─── Records provided
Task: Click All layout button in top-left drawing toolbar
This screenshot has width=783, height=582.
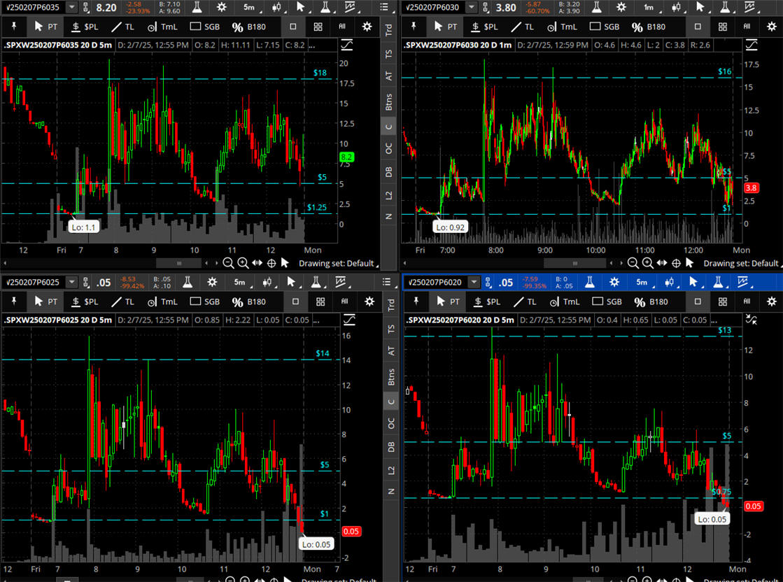Action: pos(343,27)
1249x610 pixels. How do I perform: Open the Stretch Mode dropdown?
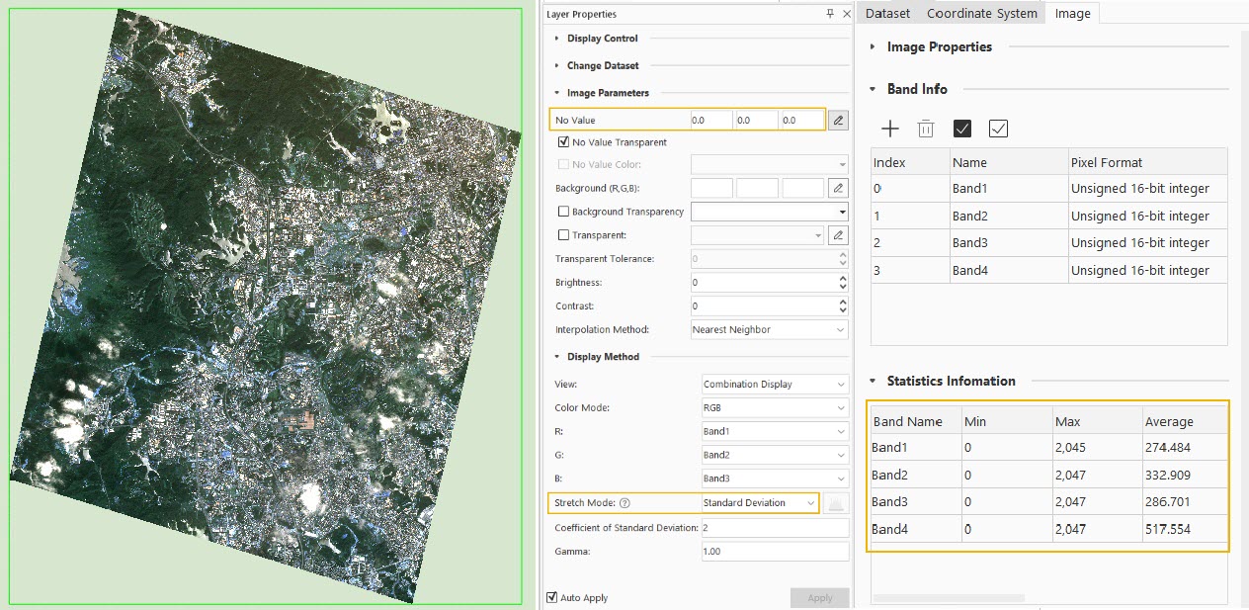[x=759, y=503]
──────
_Directions for this task:_
Please turn the entries above into a JSON list of strings with one string per line, skipping blank lines and leaving out the pictures.

_Solution to this task:_
[
  "Task: Click All layout button in top-left drawing toolbar",
  "This screenshot has width=783, height=582.",
  "Action: pos(343,27)",
  "1249x610 pixels. How do I perform: Open the Stretch Mode dropdown?",
  "[x=759, y=503]"
]